- _Exercise requirements_: Pull out every line in the material below that contains the word "name", matching its capitalization exactly.
-- start Material for this exercise --
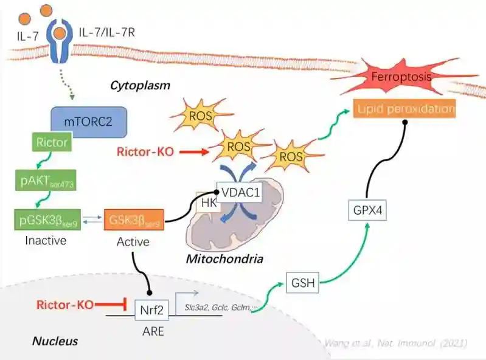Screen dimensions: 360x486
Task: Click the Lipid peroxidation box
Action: (x=406, y=109)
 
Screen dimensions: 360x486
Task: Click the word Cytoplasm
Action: (x=139, y=86)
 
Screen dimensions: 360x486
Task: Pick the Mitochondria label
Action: (x=224, y=260)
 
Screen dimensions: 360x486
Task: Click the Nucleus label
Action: (x=55, y=341)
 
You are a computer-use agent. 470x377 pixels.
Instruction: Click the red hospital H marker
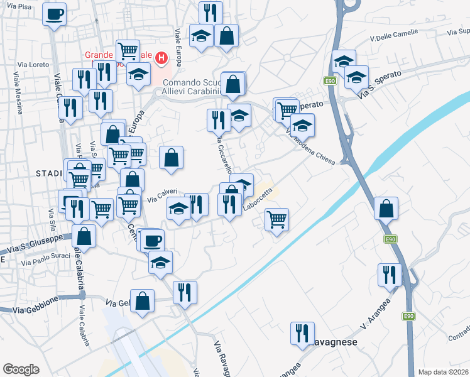pos(161,59)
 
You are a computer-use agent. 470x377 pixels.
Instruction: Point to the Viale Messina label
pos(17,94)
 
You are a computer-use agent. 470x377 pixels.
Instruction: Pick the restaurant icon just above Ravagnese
pos(302,333)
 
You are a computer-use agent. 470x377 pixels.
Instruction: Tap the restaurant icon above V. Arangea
pos(390,274)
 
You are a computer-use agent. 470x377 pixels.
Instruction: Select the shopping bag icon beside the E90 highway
pos(386,208)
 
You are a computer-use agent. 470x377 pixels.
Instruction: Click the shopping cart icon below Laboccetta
pos(276,220)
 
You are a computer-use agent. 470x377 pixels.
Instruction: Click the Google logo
pos(21,369)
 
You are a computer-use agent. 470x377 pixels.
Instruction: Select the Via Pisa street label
pos(17,6)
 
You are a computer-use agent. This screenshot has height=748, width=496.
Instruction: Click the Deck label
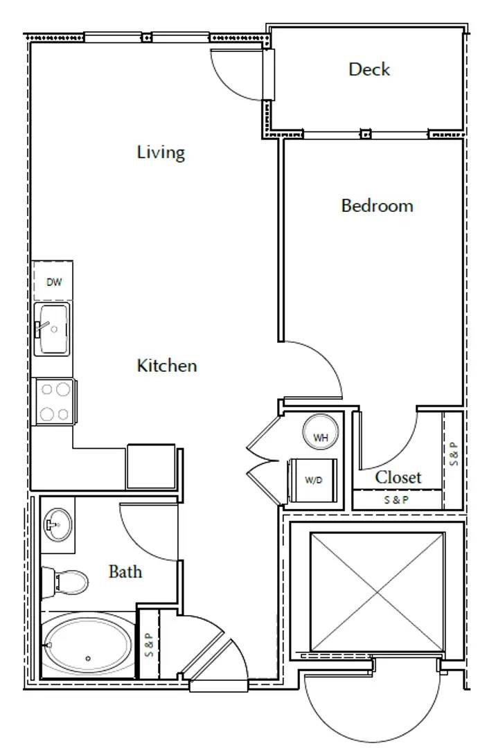tap(369, 69)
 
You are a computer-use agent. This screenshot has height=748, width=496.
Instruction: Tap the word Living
tap(161, 152)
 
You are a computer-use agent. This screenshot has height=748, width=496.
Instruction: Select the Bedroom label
tap(377, 206)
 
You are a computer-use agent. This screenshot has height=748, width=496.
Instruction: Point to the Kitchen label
tap(166, 365)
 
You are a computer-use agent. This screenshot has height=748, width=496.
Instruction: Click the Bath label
tap(125, 571)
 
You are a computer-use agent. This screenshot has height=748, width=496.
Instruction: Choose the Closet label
tap(398, 477)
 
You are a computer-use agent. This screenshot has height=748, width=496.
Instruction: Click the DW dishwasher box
tap(53, 282)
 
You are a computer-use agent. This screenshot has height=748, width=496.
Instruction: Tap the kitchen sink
tap(53, 328)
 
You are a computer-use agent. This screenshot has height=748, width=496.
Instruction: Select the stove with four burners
tap(55, 402)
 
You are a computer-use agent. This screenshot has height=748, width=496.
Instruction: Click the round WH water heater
tap(320, 436)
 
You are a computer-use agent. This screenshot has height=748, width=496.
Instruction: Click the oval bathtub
tap(87, 645)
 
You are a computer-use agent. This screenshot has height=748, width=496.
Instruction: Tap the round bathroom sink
tap(57, 524)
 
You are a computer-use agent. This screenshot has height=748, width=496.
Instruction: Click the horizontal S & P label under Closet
tap(396, 499)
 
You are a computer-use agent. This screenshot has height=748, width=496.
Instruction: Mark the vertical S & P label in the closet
tap(453, 453)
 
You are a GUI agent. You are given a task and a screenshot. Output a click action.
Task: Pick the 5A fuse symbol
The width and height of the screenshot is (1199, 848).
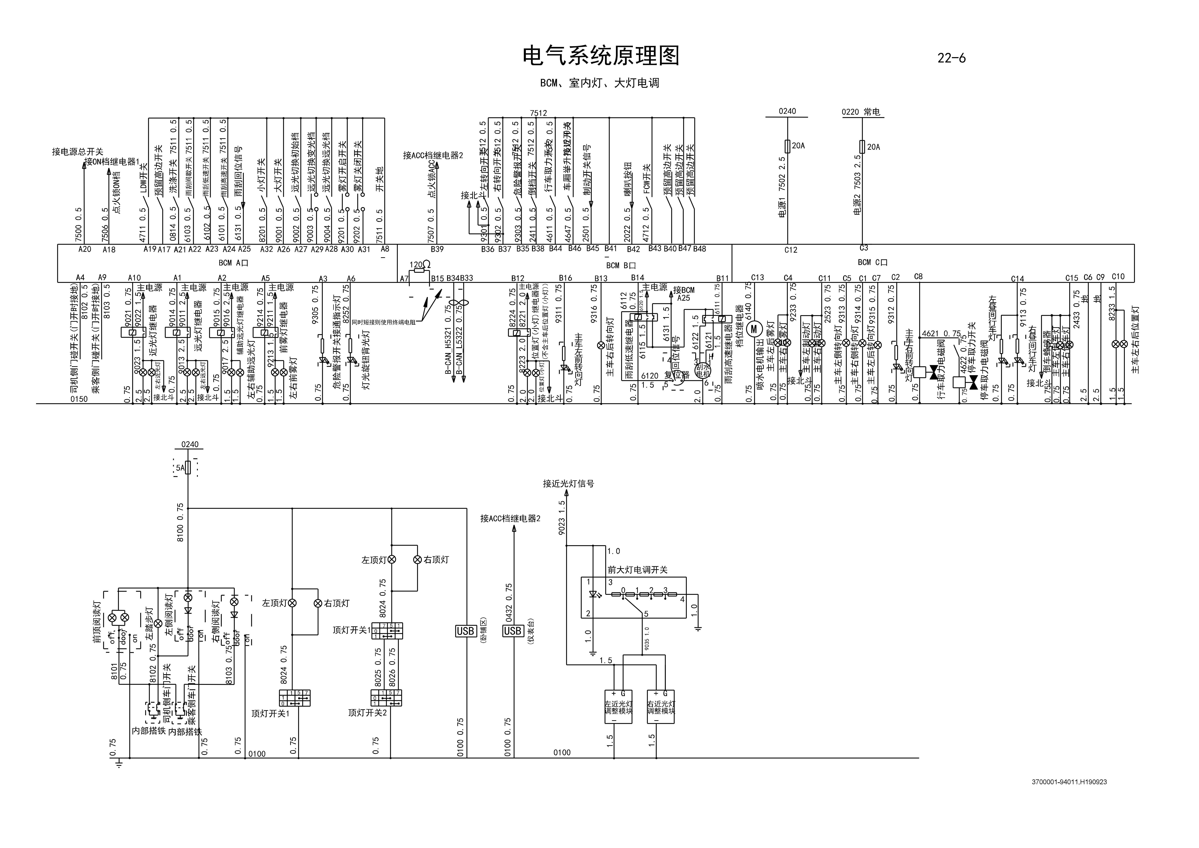pyautogui.click(x=188, y=468)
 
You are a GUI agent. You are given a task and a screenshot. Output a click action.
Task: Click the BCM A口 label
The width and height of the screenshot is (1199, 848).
pyautogui.click(x=233, y=263)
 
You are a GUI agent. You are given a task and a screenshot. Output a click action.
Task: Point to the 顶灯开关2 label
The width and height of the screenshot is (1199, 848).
pyautogui.click(x=368, y=713)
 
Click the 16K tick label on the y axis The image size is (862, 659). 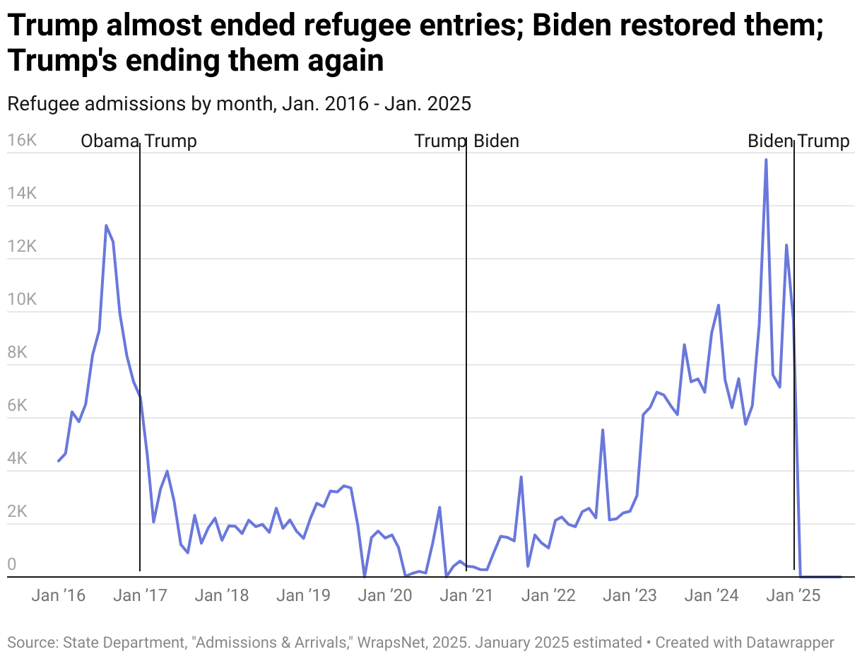[x=21, y=141]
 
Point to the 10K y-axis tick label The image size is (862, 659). [x=21, y=300]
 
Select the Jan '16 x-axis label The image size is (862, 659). [x=58, y=595]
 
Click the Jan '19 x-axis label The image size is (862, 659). [x=303, y=595]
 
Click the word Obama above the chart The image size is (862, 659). [x=109, y=141]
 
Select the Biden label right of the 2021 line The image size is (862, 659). [x=496, y=141]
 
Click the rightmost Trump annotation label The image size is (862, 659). [x=824, y=141]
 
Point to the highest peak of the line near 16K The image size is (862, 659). [x=766, y=160]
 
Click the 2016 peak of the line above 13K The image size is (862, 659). [x=106, y=226]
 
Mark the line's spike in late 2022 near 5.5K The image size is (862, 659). [x=603, y=430]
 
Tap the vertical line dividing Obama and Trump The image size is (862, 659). [x=140, y=354]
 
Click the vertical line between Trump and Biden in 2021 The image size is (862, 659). [x=466, y=354]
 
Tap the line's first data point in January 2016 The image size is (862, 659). [x=59, y=461]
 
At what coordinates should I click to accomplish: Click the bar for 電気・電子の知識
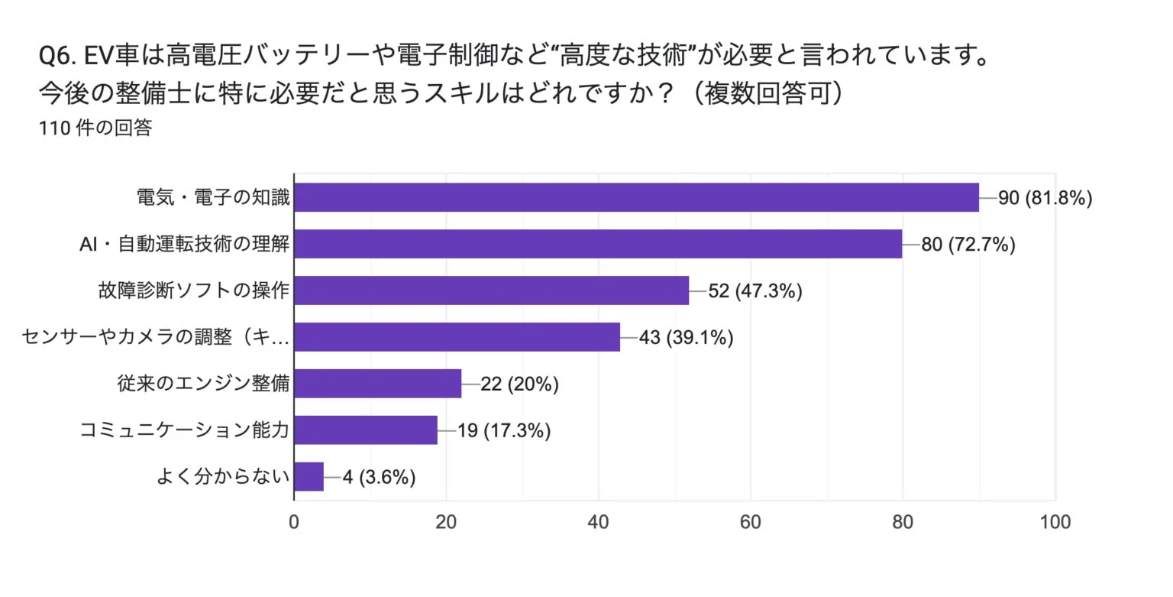click(636, 197)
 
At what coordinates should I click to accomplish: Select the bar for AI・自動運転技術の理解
click(598, 244)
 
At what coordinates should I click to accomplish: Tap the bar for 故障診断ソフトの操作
click(491, 290)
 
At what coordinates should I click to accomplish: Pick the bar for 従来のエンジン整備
click(377, 384)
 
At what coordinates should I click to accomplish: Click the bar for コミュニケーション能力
click(366, 430)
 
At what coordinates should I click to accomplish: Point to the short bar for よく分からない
click(309, 477)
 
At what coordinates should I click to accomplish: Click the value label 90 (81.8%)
click(1045, 198)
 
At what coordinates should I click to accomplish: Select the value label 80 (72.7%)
click(968, 245)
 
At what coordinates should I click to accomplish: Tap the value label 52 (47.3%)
click(755, 291)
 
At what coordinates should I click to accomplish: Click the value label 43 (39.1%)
click(686, 338)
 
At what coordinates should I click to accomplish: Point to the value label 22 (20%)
click(519, 384)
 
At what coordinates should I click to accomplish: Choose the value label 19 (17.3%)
click(503, 431)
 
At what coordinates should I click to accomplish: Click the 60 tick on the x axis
click(751, 523)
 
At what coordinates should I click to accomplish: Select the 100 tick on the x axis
click(1055, 523)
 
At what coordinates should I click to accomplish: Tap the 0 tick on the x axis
click(294, 523)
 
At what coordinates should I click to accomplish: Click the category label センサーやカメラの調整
click(156, 337)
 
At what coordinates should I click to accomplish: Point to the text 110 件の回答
click(95, 128)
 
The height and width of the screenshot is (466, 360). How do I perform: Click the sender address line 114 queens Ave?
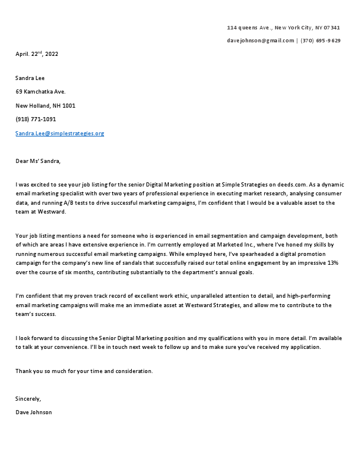(283, 28)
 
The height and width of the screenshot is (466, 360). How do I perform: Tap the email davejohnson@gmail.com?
(260, 41)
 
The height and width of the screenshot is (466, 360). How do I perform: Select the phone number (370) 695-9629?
(321, 41)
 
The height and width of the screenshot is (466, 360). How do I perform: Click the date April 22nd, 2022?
(36, 54)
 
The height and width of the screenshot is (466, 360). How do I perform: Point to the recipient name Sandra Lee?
(30, 78)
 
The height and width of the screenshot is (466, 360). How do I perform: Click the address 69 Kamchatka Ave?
(41, 92)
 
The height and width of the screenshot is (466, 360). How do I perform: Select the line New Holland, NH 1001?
(45, 106)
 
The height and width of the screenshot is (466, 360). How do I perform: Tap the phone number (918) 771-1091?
(36, 119)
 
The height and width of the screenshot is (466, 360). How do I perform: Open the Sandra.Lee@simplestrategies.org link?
(59, 134)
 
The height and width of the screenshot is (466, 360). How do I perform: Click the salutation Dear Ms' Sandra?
(38, 161)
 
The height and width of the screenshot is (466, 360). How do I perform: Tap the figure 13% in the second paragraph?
(332, 262)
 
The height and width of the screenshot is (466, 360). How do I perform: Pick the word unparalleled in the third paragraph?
(197, 297)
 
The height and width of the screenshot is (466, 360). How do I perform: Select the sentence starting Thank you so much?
(84, 371)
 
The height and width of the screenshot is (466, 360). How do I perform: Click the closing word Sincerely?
(28, 399)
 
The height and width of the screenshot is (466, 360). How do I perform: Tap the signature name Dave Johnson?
(34, 412)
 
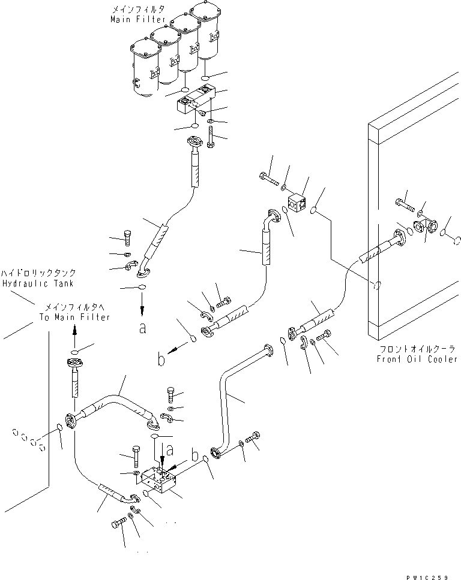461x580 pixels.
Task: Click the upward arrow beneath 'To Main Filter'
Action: click(74, 332)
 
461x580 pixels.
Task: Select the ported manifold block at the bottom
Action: click(160, 479)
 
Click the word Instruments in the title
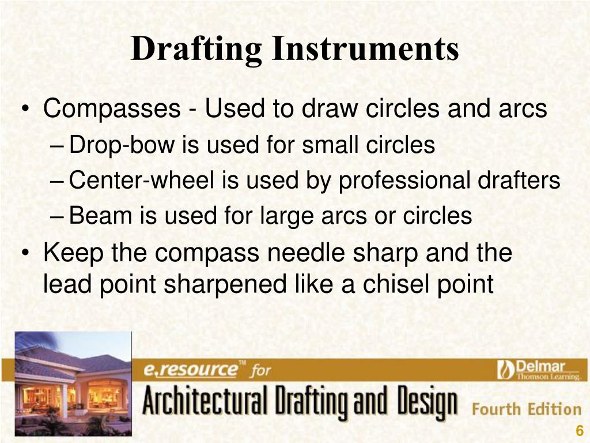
-- end Material for this exercise --
- _Solution to this exercise_:
The height and width of the screenshot is (466, 360). How do I perform: Point to the recipient name Sandra Lee?
The height and width of the screenshot is (466, 360). How do I perform: Tap the signature name Dave Johnson?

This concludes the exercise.